WORK TO COMPLETE | Return the lines from the line with "Viewport: 1280px width, 431px height." to the line with "Action: coord(185,212)", both included, without changing them. Leave out the pictures.

RECORDS FOR THE TASK |
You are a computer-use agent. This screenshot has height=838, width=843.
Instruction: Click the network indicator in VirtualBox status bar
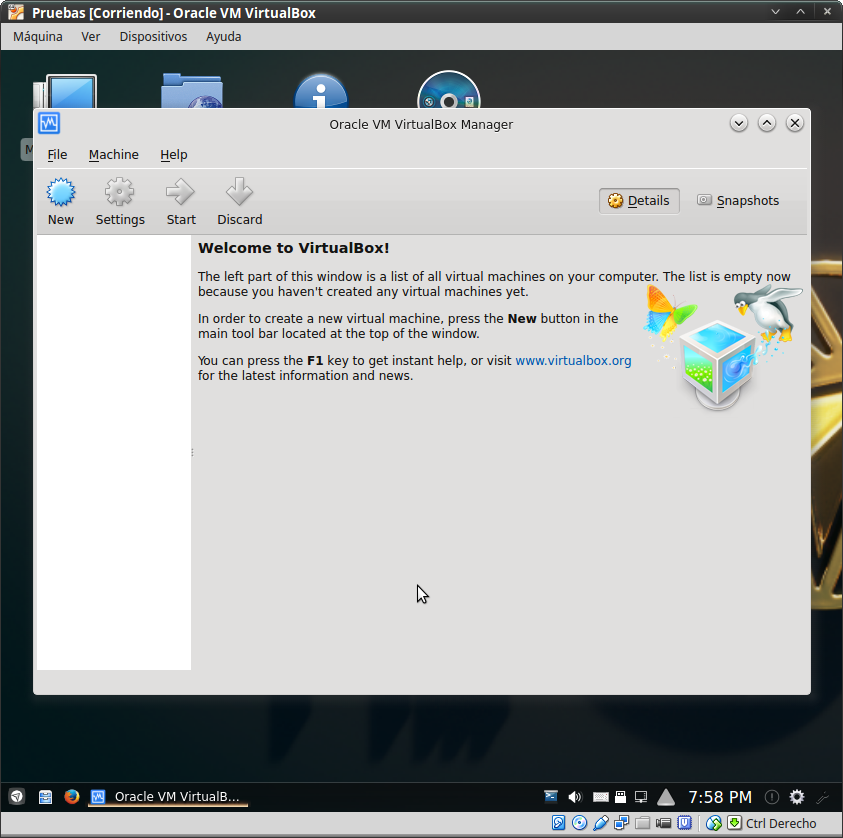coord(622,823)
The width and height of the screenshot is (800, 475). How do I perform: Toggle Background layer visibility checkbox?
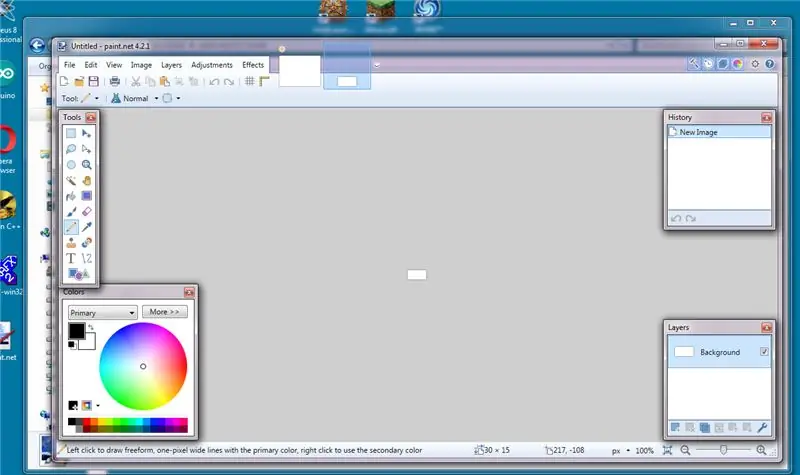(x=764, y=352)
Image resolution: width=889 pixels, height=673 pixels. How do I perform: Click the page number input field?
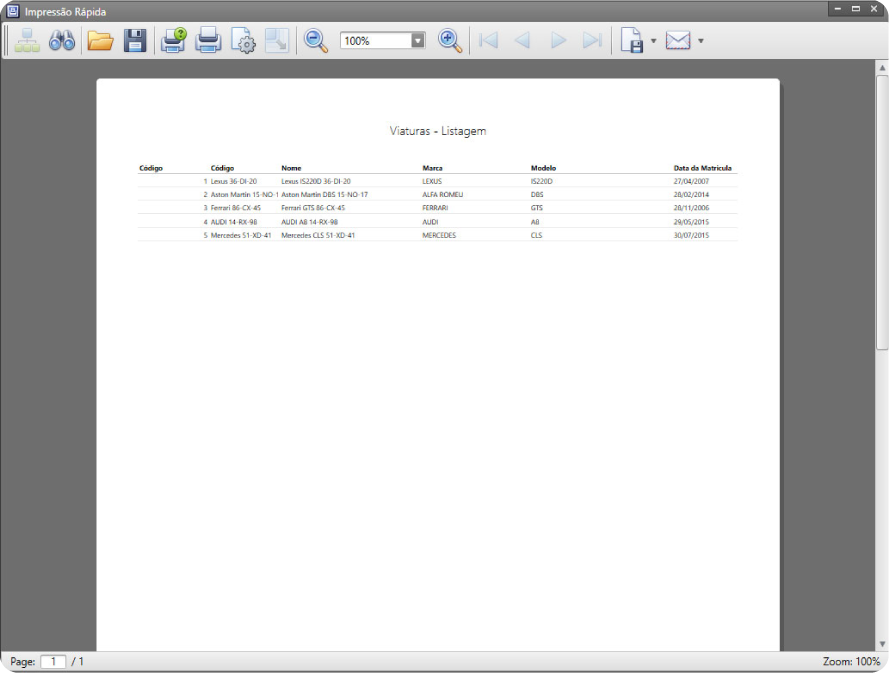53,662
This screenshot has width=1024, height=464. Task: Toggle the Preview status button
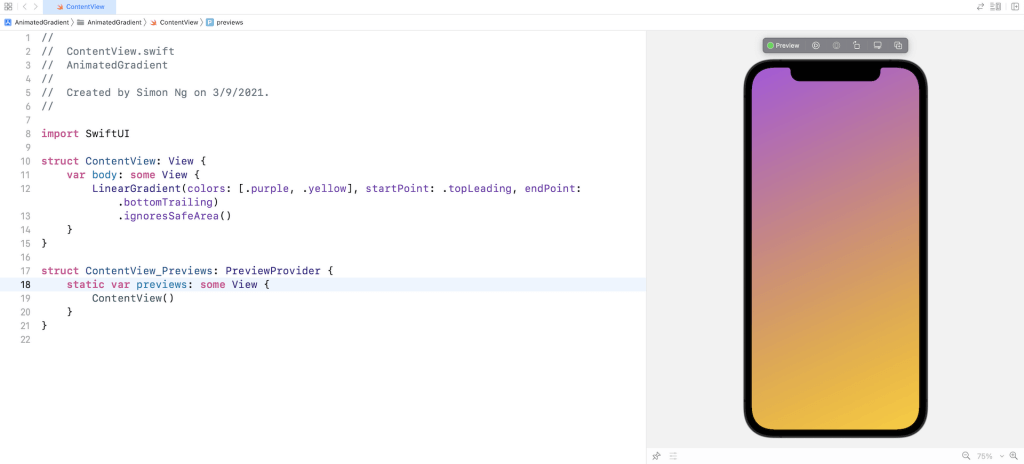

---

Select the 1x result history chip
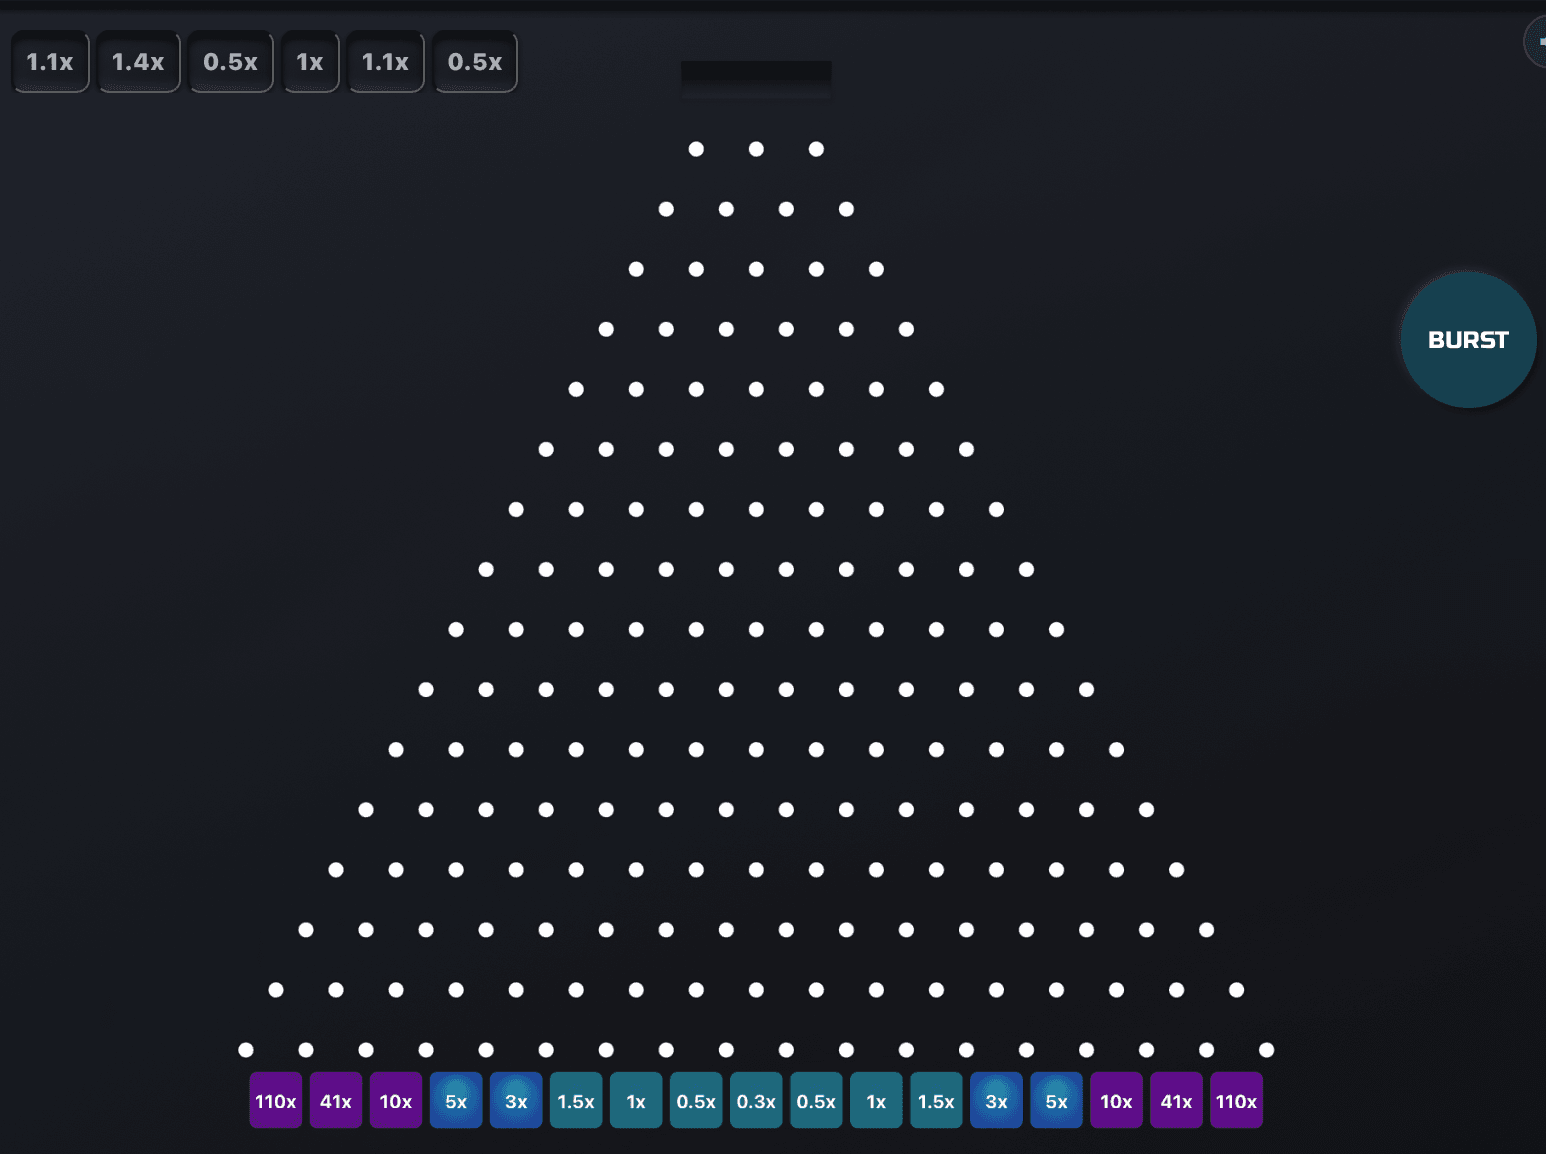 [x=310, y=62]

==

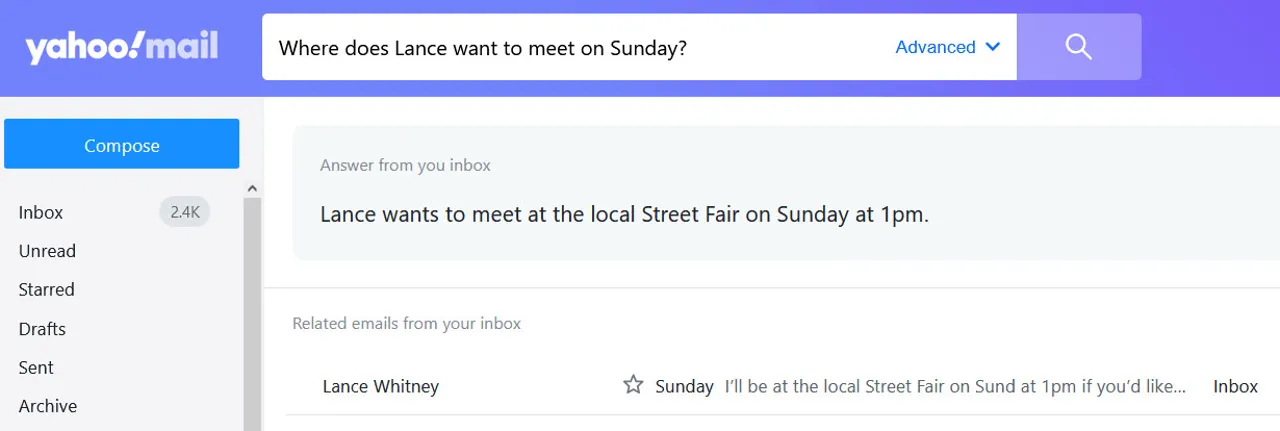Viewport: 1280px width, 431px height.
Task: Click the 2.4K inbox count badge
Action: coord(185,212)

SOLUTION TO THIS PROBLEM |
Viewport: 1280px width, 431px height.
Task: Click the 2.4K inbox count badge
Action: coord(185,212)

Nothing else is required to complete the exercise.